Escherichia coli BL21 (DE3) is an excellent and widely used host for
recombinant protein production. Many variant hosts were developed from BL21 (DE3), but improving the expression of specific
proteins remains a major challenge in biotechnology. In this study, we found that when BL21 (DE3) overexpressed
glucose dehydrogenase (GDH), a significant industrial
enzyme, severe cell
autolysis was induced. Subsequently, we observed this phenomenon in the expression of 10 other
recombinant proteins. This precludes a further increase of the produced
enzyme activity by extending the fermentation time, which is not conducive to the reduction of industrial
enzyme production costs. Analysis of membrane structure and
messenger RNA expression analysis showed that cells could underwent a form of programmed cell death (PCD) during the
autolysis period.

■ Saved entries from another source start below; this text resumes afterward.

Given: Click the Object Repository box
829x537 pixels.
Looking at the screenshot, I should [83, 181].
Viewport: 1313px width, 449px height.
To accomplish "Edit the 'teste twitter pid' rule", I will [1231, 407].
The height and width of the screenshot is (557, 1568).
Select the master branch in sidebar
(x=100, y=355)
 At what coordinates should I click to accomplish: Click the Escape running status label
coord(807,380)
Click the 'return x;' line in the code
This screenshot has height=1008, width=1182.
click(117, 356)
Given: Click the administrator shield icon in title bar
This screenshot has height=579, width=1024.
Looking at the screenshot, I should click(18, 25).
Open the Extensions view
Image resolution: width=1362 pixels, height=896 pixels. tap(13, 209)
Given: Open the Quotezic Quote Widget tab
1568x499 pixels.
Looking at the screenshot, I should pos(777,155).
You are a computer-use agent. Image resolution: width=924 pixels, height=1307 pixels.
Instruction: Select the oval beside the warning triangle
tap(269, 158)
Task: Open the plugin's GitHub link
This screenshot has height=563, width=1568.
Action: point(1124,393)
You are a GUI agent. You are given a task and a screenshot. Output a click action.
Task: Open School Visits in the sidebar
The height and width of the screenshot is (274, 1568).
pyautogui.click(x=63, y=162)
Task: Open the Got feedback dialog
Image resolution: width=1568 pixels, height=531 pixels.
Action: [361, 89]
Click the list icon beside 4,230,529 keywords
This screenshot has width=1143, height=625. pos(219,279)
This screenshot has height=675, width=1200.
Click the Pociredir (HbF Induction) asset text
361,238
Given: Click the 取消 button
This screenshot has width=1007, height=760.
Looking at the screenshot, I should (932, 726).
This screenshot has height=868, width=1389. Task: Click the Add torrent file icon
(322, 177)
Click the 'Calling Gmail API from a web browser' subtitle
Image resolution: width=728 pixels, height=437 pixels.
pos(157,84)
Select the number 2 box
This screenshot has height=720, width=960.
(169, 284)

However, blocking three known PCD pathways in BL21 (DE3) did not completely alleviate
autolysis completely. Consequently, we attempted to develop a strong expression host resistant to
autolysis by controlling the speed of
recombinant protein expression. To find a more suitable
protein expression rate, the high- and low-strength promoter lacUV5 and lac were shuffled and recombined to yield the promoter variants lacUV5-1A and lac-1G. The results showed that only one base in lac promoter needs to be changed, and the A at the +1 position was changed to a G, resulting in the improved host BL21 (DE3-lac1G), which resistant to
autolysis. As a consequence, the GDH activity at 43 h was greatly increased from 37.5 to 452.0 U/ml. In scale-up fermentation, the new host was able to produce the model
enzyme with a high rate of 89.55 U/ml/h at 43 h, compared to only 3 U/ml/h achieved using BL21 (DE3). Importantly, BL21 (DE3-lac1G) also successfully improved the production of 10 other
enzymes. The engineered E. coli strain constructed in this study conveniently optimizes
recombinant protein overexpression by suppressing cell
autolysis, and shows great potential for industrial applications.